Kass, founder and president of Seabreeze Partners Management, continues to bet shares of Fannie, Freddie and consumer companies will fall because of his overwhelming concern that housing prices will tumble further into early 2009 and credit availability will tighten further.
“We’ve had this asset- and debt-dependency over the last decade,” Kass told Reuters in a series of interviews this week and last. “It is a thing of the past and we are now left to pick up the pieces. It is going to be a painful adjustment process, which will take years -- not months.”
Painful, for sure, but profitable for Kass.
His flagship Seabreeze Partners Short fund is up 24.08 percent, excluding fees, in the year to date -- versus the Standard & Poor's 500 index's .SPX loss of over 13.50 percent for the same period. Since its inception in January 2005, the fund is up 46.68 percent.
One of his successful shorts this year has been Fannie and Freddie. After covering his positions earlier this year, Kass in March opportunistically re-shorted the government-sponsored enterprises after the Treasury announced that the companies would be allowed to increase their mortgage lending limits.
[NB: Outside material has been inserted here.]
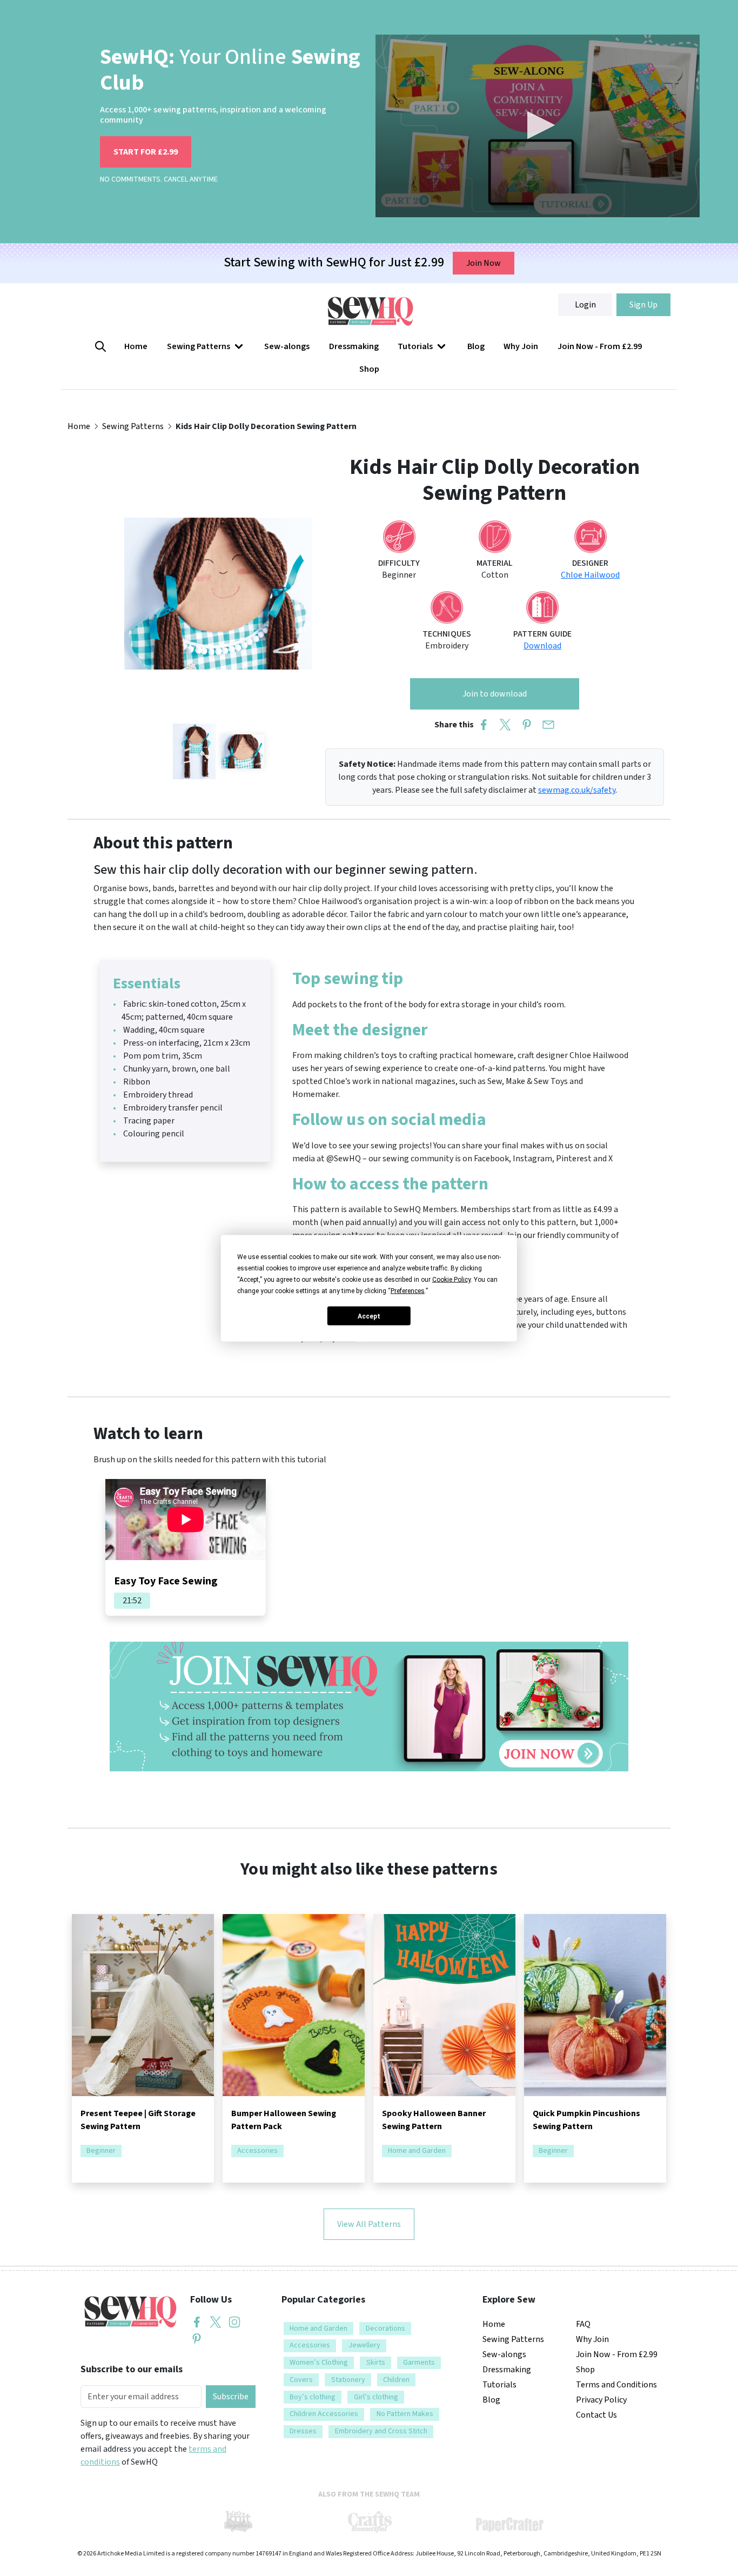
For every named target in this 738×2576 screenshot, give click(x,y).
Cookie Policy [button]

“If you look at the charts, you can see the stocks ran by nearly 20 percent that week,” he said. Kass then believed that if he was right on home prices, that they could drop even further -- which they did -- Fannie’s and Freddie’s capital cushions would come under pressure.
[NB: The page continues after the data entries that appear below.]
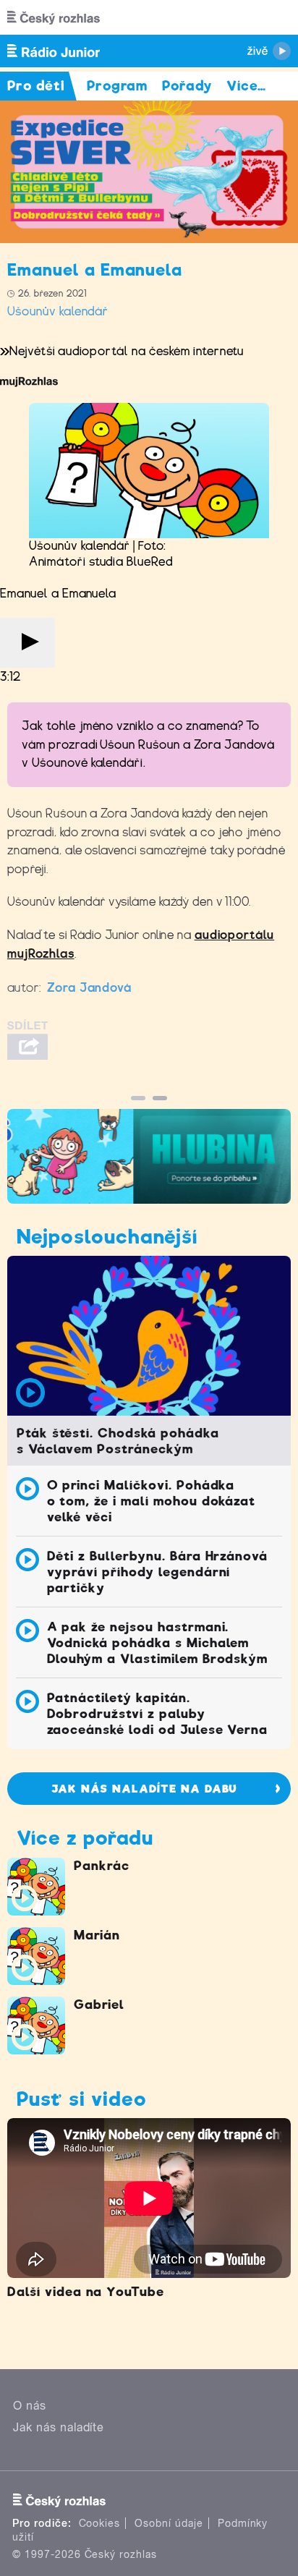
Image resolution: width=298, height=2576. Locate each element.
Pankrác (101, 1865)
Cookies (100, 2523)
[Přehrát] (27, 643)
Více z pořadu (85, 1838)
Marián (97, 1935)
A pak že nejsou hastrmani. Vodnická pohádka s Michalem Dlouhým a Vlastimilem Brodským (157, 1643)
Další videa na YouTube (85, 2291)
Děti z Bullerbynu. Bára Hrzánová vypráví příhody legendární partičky (157, 1572)
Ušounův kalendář (57, 311)
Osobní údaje (169, 2523)
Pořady (187, 85)
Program (117, 85)
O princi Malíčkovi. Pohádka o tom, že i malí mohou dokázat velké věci (151, 1501)
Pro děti (36, 85)
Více (246, 85)
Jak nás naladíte (58, 2427)
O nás (29, 2406)
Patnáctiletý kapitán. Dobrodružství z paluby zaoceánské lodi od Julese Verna (157, 1714)
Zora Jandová (89, 988)
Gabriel (99, 2004)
“There will be some de facto government rescue of the companies, probably in the form of a series of terribly dilutive financings,” Kass said. On Monday, weekly financial newspaper Barron’s asserted that a government bailout is likely and could wipe out the value of common shares in Fannie and Freddie.
That article led investors to dump Fannie and Freddie shares, as Fannie was down 22 percent and Freddie 25 percent.
Kass’ last short sale on Fannie was made at $31.50 per share while Freddie was sold at $30.48. Fannie is now trading at $5.85 and Freddie at $4.10. Kass said he believes the shares will go to zero.
CONSUMERS ARE ‘COOKED’
As home prices tallied double-digit percentage gains in most of the country over the last five years, consumers used their homes as virtual ATM machines, borrowing against the rising value and spending the proceeds on an array of products.
“They all point to a cooked consumer who is burdened by job layoffs, inflationary pressures, eroding real disposable income, lower stock prices and a moribund housing market,” he said.
Retail represents Kass's largest short exposure. He has gone the untraditional route, however, betting against dental companies Henry Schein Inc HSIC.O and Patterson Companies PDCO.O. "Consumers are moving away from discretionary items like cosmetic elective surgery toward necessities as they downsize," Kass said.
All told, Kass concedes he didn't call Wal-Mart WMT.N accurately. Earlier this year, he told Reuters he was shorting the Big Kahuna of discount retailers because its major customers have been engulfed in the subprime mortgage crisis.
“Wal-Mart benefited from all the problems that I discussed, so they were the beneficiary because they are one of the most important purveyors of inexpensive wares,” he added.
Even still, he took off his short position on Wal-Mart and “profitably a while back,” he added.